Task description -
From the first entry to the last, copy everything exactly except the pictures.
====
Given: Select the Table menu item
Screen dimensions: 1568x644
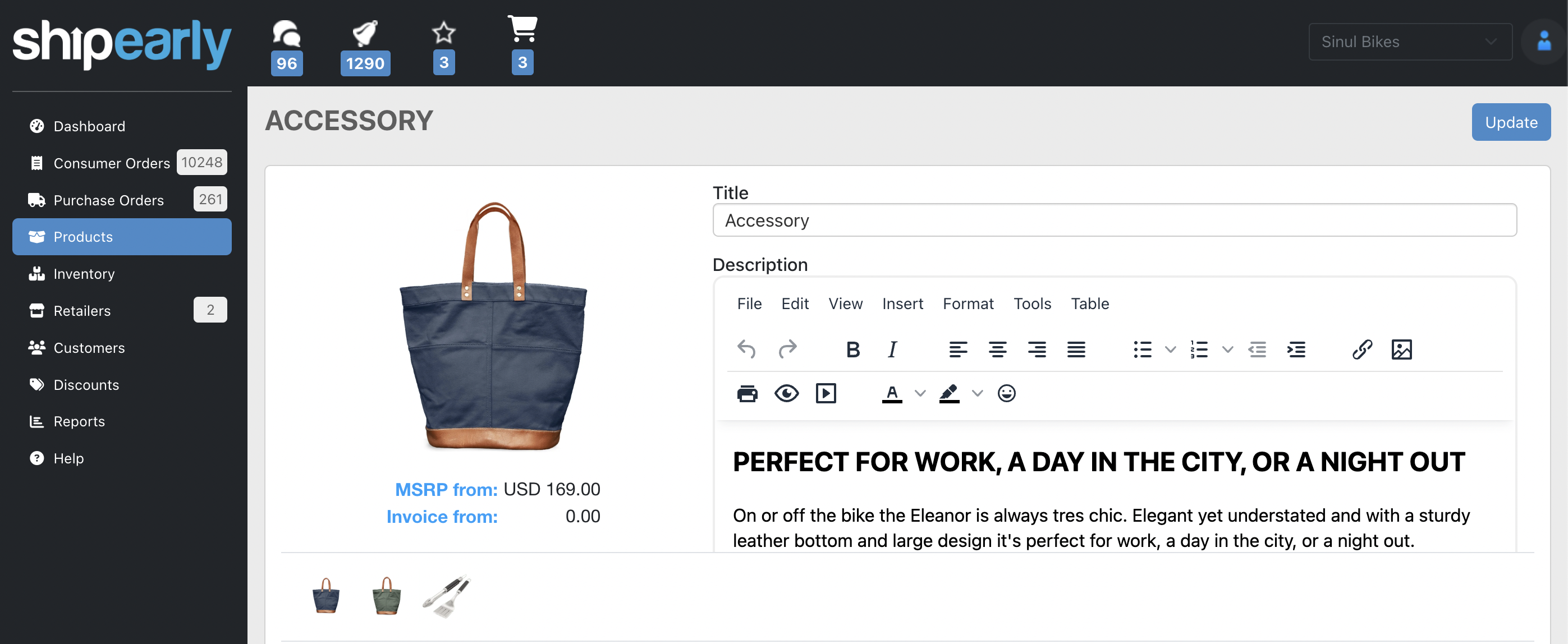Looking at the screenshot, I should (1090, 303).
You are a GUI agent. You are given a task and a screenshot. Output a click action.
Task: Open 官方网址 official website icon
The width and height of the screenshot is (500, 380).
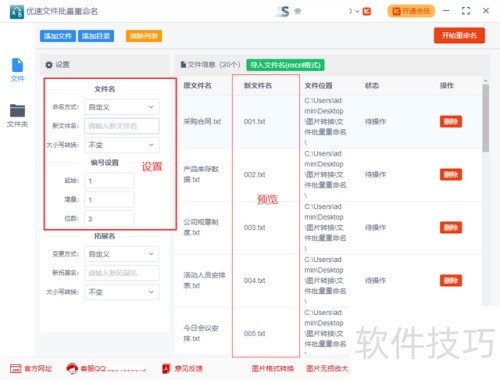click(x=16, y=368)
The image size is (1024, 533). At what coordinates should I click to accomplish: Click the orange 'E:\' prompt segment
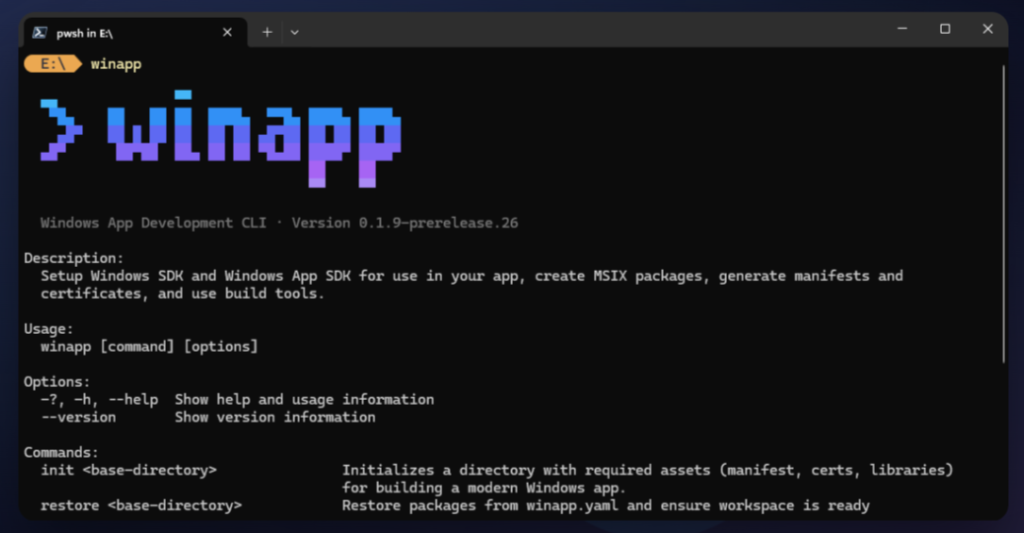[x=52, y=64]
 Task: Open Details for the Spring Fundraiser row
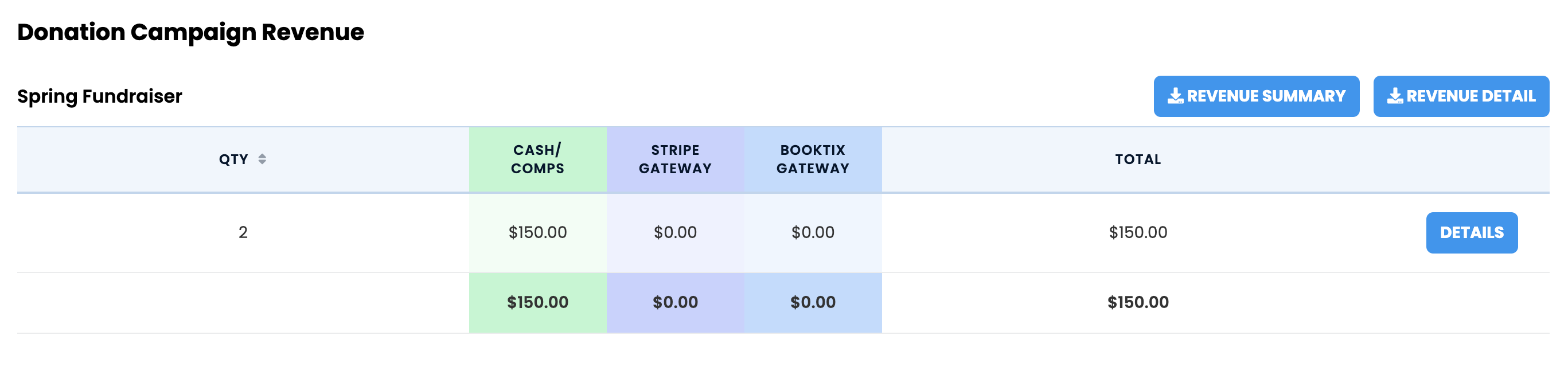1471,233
====
Answer to the problem -
Given: Select the Table menu item
Screen dimensions: 1568x644
Looking at the screenshot, I should (1090, 303).
You are a GUI agent. You are given a task and a screenshot. Output a click action.
Task: Open 官方网址 official website icon
The width and height of the screenshot is (500, 380).
click(x=16, y=368)
The image size is (1024, 533). At what coordinates should I click to accomplish: Click the orange 'E:\' prompt segment
[x=52, y=64]
 Task: Open Details for the Spring Fundraiser row
1471,233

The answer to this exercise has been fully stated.